DATA SHOWN START

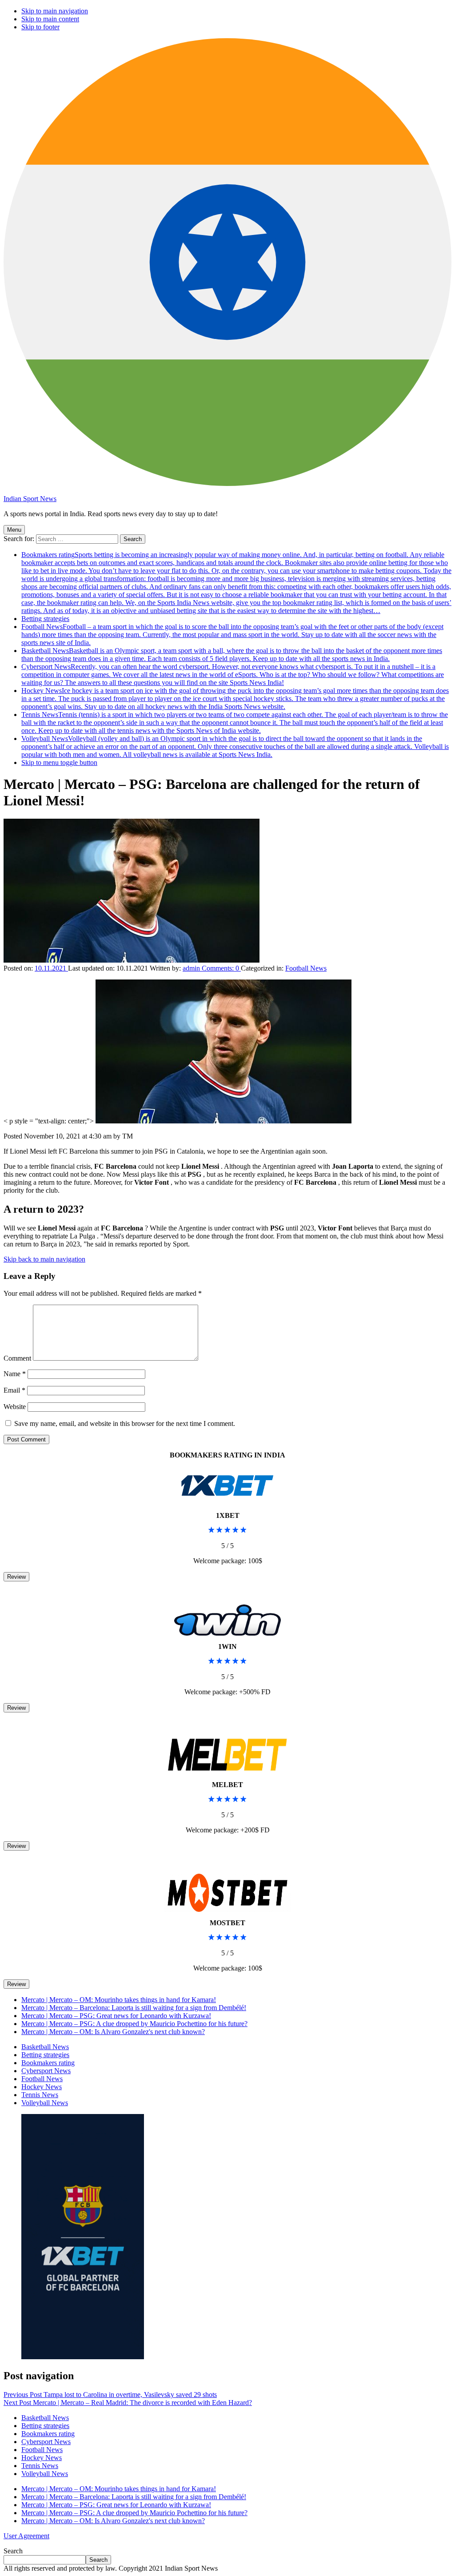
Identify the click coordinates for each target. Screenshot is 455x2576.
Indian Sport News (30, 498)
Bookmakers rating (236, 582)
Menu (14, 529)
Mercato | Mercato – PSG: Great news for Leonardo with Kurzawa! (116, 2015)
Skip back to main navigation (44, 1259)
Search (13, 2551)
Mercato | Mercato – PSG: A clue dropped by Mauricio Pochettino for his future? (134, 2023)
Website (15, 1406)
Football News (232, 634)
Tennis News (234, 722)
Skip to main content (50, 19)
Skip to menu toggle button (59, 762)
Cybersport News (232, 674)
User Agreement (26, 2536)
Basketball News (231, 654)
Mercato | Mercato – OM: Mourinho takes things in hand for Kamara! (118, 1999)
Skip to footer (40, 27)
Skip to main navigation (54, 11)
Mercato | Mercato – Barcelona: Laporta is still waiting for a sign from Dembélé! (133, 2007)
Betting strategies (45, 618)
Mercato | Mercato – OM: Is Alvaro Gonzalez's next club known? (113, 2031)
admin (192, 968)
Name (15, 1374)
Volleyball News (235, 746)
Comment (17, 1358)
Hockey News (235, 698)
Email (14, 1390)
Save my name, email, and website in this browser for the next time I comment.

DATA SHOWN END

■ **EXERCISE DESCRIPTION**: Starting with the line that contains "Mercato | Mercato – Barcelona: Laporta", print every line through the end of the entries above exactly as written, both boundary lines included, and nothing else.

■ **OUTPUT**:
Mercato | Mercato – Barcelona: Laporta is still waiting for a sign from Dembélé! (133, 2007)
Betting strategies (45, 618)
Mercato | Mercato – OM: Is Alvaro Gonzalez's next club known? (113, 2031)
admin (192, 968)
Name (15, 1374)
Volleyball News (235, 746)
Comment (17, 1358)
Hockey News (235, 698)
Email (14, 1390)
Save my name, email, and website in this browser for the next time I comment.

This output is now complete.